Schematic overviews and circular dichroism spectra of HAs with different glycosylations. (A) Four variants of HA proteins with different glycosylations: HA_fg, HA [a consensus sequence (ref. 21) expressed in HEK293E cells with the typical complex type N-glycans]; HA_ds, NA-treated HA resulting in removal of sialic acids from HA_fg; HA_hm, HA expressed in GnTI⁻ HEK293S cells with the high-mannose-type N-glycans; and HA_mg, Endo H-treated HA with GlcNAc only at its N-glycosylation sites. Circular dichroism spectra of HA_fg, HA_ds, HA_hm, and HA_mg demonstrate that the secondary structures of the four HA proteins with different glycosylations are similar. (B) Structure representation of HA_fg, HA_ds, HA_hm, and HA_mg with different N-glycans attached at their N-glycosylation sites. The protein structures are created with Protein Data Bank ID code 2FK0 (Viet04 HA), colored in gray, and the N-linked glycans are displayed in green. All N-glycans are modeled by GlyProt (39), and the graphics are generated by PyMOL (www.pymol.org).

Fig. 2.

Glycan microarray analysis of HA with different glycosylations. (A) Glycan microarray profiling of HA variants HA_fg, HA_ds, HA_hm, and HA_mg are shown. The related linkages of glycans were grouped by color, predominantly 17 α2,3 sialosides (yellow) or 7 α2,6 sialosides (blue). The structures of glycans on the array are indicated in Fig. 3. (B) Association constants of HA variants HA_fg, HA_ds, HA_hm, and HA_mg are shown with values of K_A,surf of HA variants in response to α2,3 sialosides 1–15.

Fig. 3.

The binding energy contributions from sugars or modifications of HA–glycan interactions in response to HAs with different glycosylations. These values were obtained by subtraction of ΔG values of the indicated reference glycan (highlighted in red boxes; see Table S3). (A) Glycans 2, 3, 6, and 8–10 possess the same backbone of the disaccharide glycan 1 but only differ in the third sugar from the nonreducing end.
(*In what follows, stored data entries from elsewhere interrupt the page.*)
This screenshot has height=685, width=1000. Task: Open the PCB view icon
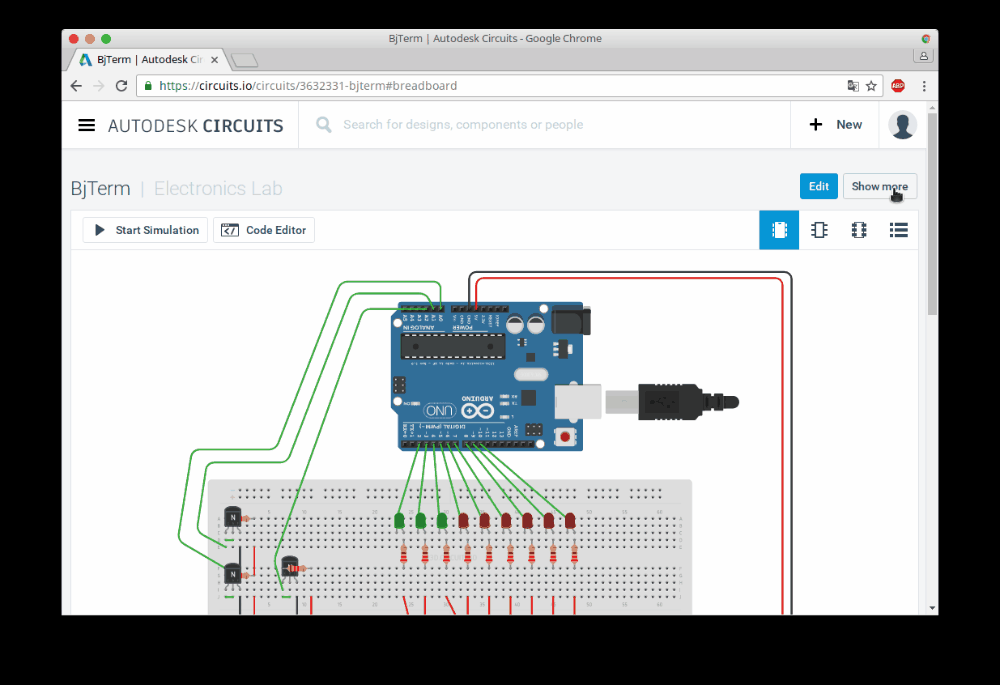[858, 229]
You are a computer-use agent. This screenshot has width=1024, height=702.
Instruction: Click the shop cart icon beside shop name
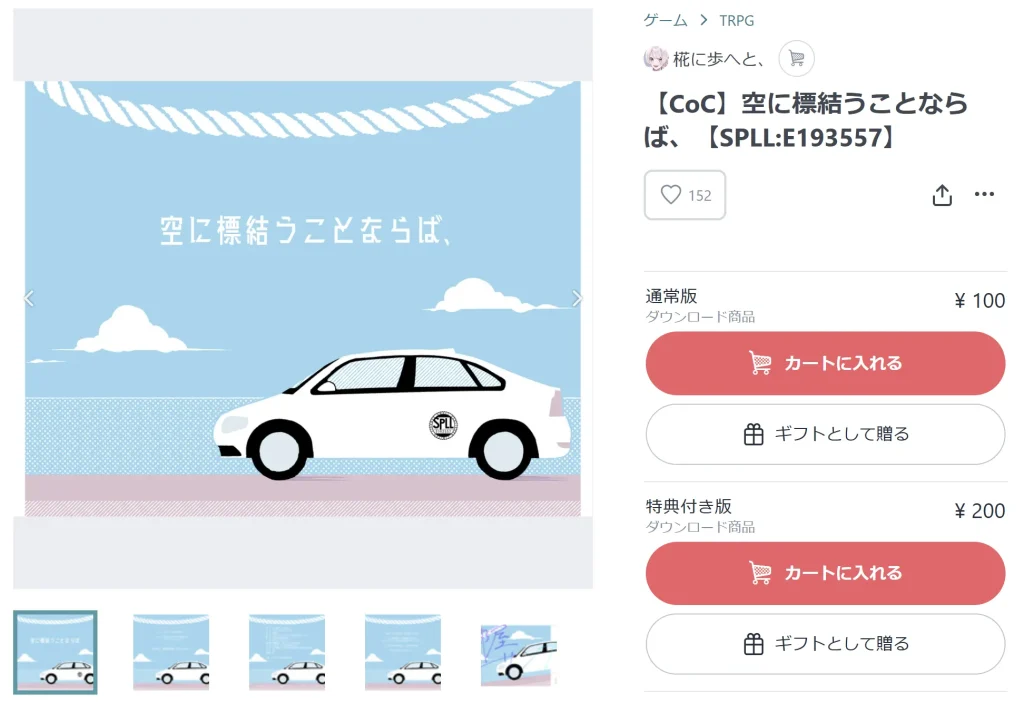tap(796, 59)
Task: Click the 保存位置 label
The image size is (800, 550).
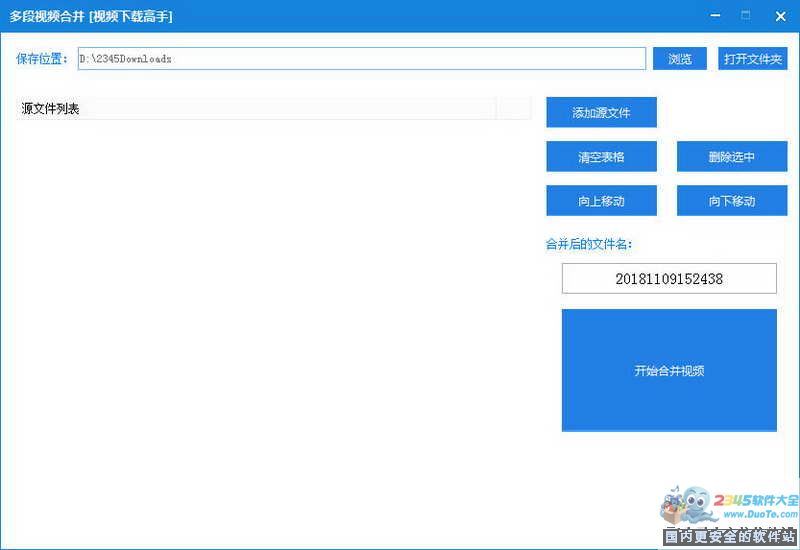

The values of ΔΔG are calculated to demonstrate the binding energy difference by changing the third sugars. (B) Glycans 10–12 and 15 possess the same backbone of the disaccharide glycan 8 but differ either by elongating the sugar structure linearly or by adding a branched sugar. (C) Glycans 4 and 5 possess the same backbone of the trisaccharide glycan 3 but differ either by the branched fucose or the sulfate group on the third position from the nonreducing end. (D) Glycans 6 and 7 differ in the sulfate group on the third position from the nonreducing end of glycan 7. (E) Glycans 13 and 14 are α2,3 biantennary sialosides but differ in the change of the internal sugar. (F) Glycans 16 and 17 and α2,6 sialosides (nos. 21–27) show little or no binding to HA.

Fig. 4.

Comparison of HA_fg and HA_mg as vaccine. (A) The bindings between antisera from HA_fg and HA_mg, and various HAs are analyzed by using ELISA. In comparison with HA_fg antiserum, HA_mg antiserum shows better binding to H5 (Vietnam 1194/2004 and CHA5). In addition, the HA_mg antiserum also binds to H1 (California 07/2009 and WSN). (B) Microneutralization of H5N1 (NIBRG-14) virus with HA_fg and HA_mg antisera. In comparison with HA_fg antiserum, HA_mg antiserum shows better neutralizing activity against influenza virus infection to MDCK cells (P < 0.0001). (C) Vaccine protection against lethal-dose challenge of H5N1 virus. BALB/c mice were immunized with two injections of the HA protein vaccine HA_fg, HA_mg, and control PBS. The immunized mice were intranasally challenged with a lethal dose of H5N1 (NIBRG-14) virus. After challenge, the survival was recorded for 14 days.